Na Tua Palavra |
D. Nuno Brás
Pecado ou amor?

Um jornal de economia acusava há dias os cristãos de viverem obcecados pelo pecado e de isso, evidentemente, os impedir de ir mais longe no mundo dos negócios e no raciocínio económico.

A acusação já é velha (mesmo com barbas brancas) e não tem em conta vários estudos recentes, que mostram como, também na economia, foi o pensamento cristão que permitiu o seu desenvolvimento e se encontra na base do desenvolvimento económico ocidental, por muito que este tenha, depois, navegado por sua conta – e não apenas o espírito protestante nos Estados Unidos, como era afirmado já de há muito, mas o cristianismo no seu todo.

E até pode ser verdade que algum cristão viva com o pensamento colocado apenas naquilo que é ou não pecado. Mas o facto é que só percebe verdadeiramente o pecado quem antes percebeu o amor de Deus.

Com efeito, para aquele que vive sem amor, tudo é possível, desde que satisfaça o egoísmo do “eu”, em cada momento. Mas esse, a um certo ponto, compreenderá igualmente o vazio da sua vida. Pelo contrário, aquele que vive do amor percebe o quanto o outro é importante, e como, sem ele, qualquer ser humano não passa de um solitário, a navegar, com todo o seu esforço, pelo mar da história.

E quando o outro é Deus; e quando percebemos o quanto Ele nos ama, a cada um de nós e a todos; e que Deus não hesitou em fazer-se homem e em morrer na cruz, então percebemos igualmente que estamos longe de lhe corresponder plenamente quando recusamos que Ele não nos transforme e nos ensine a amar.

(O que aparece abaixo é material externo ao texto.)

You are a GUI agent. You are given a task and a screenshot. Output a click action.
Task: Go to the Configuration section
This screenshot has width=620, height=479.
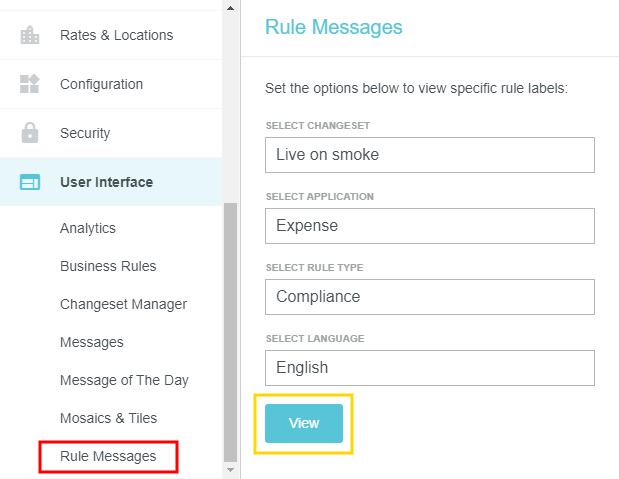point(101,84)
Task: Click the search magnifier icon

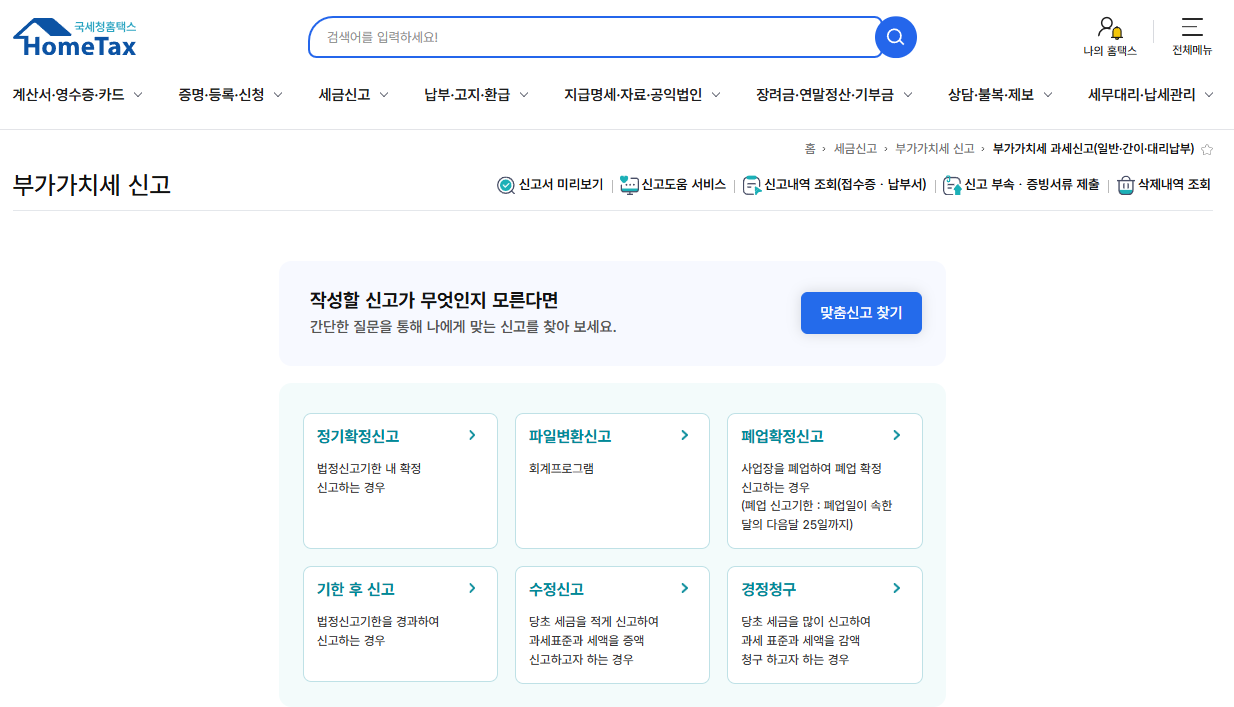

Percebemos que, afinal, somos pecadores, frágeis e incapazes; mas percebemos, igualmente, que o amor de Deus nos converte, nos dá forças que nunca sonharíamos, e nos conduz à transformação do mundo.

Poderá ser que isto não bata certo com as contas de alguns economistas, mais preocupados em contar os “tostões” que conseguem fazer render. Mas que é muito mais importante para o crescimento do mundo e para o desenvolvimento do ser humano, disso não tenho qualquer dúvida.